* [НЕОБХОДИМЫЕ ДЕЙСТВИЯ]
(a) Выпишите из выступления о сталинском огосударствлении культуры фрагмент от слов «Само собой, здесь» до слов «сиюминутной политической пропаганде.» включительно, не внося никаких изменений.
(b) В каком городе и какого числа прозвучало выступление о сталинском огосударствлении культуры?
(c) Продолжите выступление о сталинском огосударствлении культуры, начиная сразу после его последнего предложения.

* [ИСХОДНЫЙ ТЕКСТ]
---*---
Председатель Исполкома

Съезда граждан СССР,

канд. филос. наук

Т.ХАБАРОВА

 

СТАЛИНСКОЕ

ОГОСУДАРСТВЛЕНИЕ КУЛЬТУРЫ

И ИДЕАЛ "СВОБОДЫ ТВОРЧЕСТВА"

Выступление

на конференции МГО ВКПБ

"И.В.СТАЛИН И КУЛЬТУРА"

Москва, 18 декабря 2010г.

 

УВАЖАЕМЫЕ ТОВАРИЩИ,

 

в этой аудитории, надеюсь, не надо доказывать, что культура – явление сугубо классовое. Это одна из форм,– причём, одна из главных форм,– посредством которых господствующий класс утверждает своё мировосприятие, свой способ мироприсвоения. Существование внутри одной нации двух или даже нескольких культур сказанному, естественно, не противоречит: просто разные культурные течения выражают миропонимание наличествующих в обществе разных классовых сил: и того класса, который в данный момент доминирует, и класса-претендента, который идёт ему на смену, и класса, который практически уже вытеснен с исторической сцены.

Но ни об одном из этих культурных потоков или слоёв нельзя говорить, будто он отражает некие "внеземные" и "надчеловеческие" ценностные установки.

Само собой, здесь недопустимо и то, что у нас в своё время называли вульгарным социологизированием: т.е., это сведение задач культурного процесса к сиюминутной политической пропаганде.

Между этими Сциллой и Харибдой нужно было проплыть при организации культурной жизни в государстве нового типа –в государстве трудящихся. И эта проблема,– которая по своей исторической значимости не намного уступает проблеме, скажем, правильной экономической организации,– она в общих, принципиальных её очертаниях была в СССР в сталинскую эпоху успешно решена.

С одной стороны, незачем уже было в ХХ веке изображать культуру как стоящую где-то "над схваткой" противоборствующих социально-классовых факторов. Исторически очевидна была и её вовлечённость в перипетии классовой борьбы, и даже более того – очевидной становилась и её неизбежная последующая вовлечённость в механизм функционирования государственной идеологии побеждающего в этой борьбе класса. А это механизм гигантский, многоаспектный, прихотливо разветвлённый, и ни при каком общественном строе столь мощный носитель эмоционального заряда, как культура, вне зоны действия этого механизма находиться в принципе не должен, не может и не будет. Да и практически никогда не  находился.

Взять хотя бы живопись эпохи Возрождения, да и существенно позже, вплоть до века Просвещения. Что,– вы там очень много разглядите, поймёте и усвоите, не зная наизусть Библии, этой идейно-нравственной энциклопедии феодально-монархического устройства? И как ещё придирчиво следили за тем, чтобы содержание какой-либо назидательной заповеди не было искажено при её передаче средствами изобразительного искусства: у богородицы взгляд не такой, вон у того святого поза не такая…

Спрашивается,– почему же социалистическое государство не должно иметь права – и даже обязанности! – следить, чтобы соответственно не искажались   его  идеологические устои?
---*---
* [ИСХОДНЫЕ ДАННЫЕ]
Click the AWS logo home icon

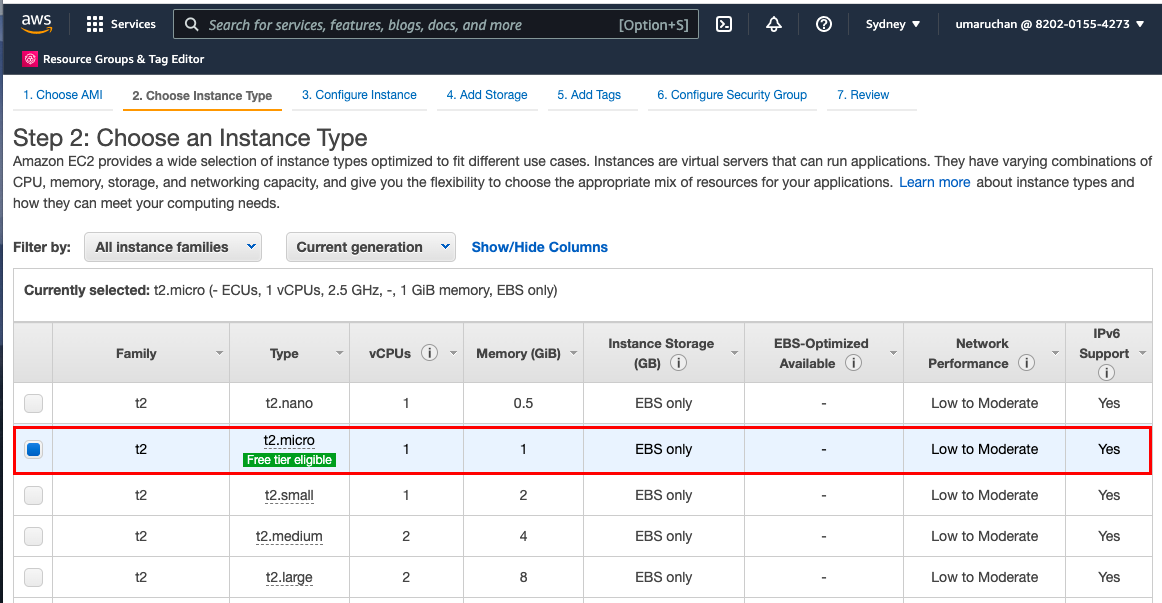pos(36,24)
---*---
* [РЕЗУЛЬТАТЫ ВЫПОЛНЕНИЯ]
(a)
Само собой, здесь недопустимо и то, что у нас в своё время называли вульгарным социологизированием: т.е., это сведение задач культурного процесса к сиюминутной политической пропаганде.

(b) В Москве, 18 декабря 2010 года.

(c)
И тем не менее, вот этот вопрос о государственном патронировании, что ли, культурного процесса, он служил и продолжает служить источником нескончаемых сетований и жалоб на ущемление,– дескать,– свободы творческого самовыражения деятелей культуры. Мол, творить из-под палки нельзя, и вообще, при чём тут классы с их грубо материальными интересами? Созидание культурных ценностей – это вольное парение художественного чувства там, где подсказывает творцу вдохновение и его внутреннее чутьё.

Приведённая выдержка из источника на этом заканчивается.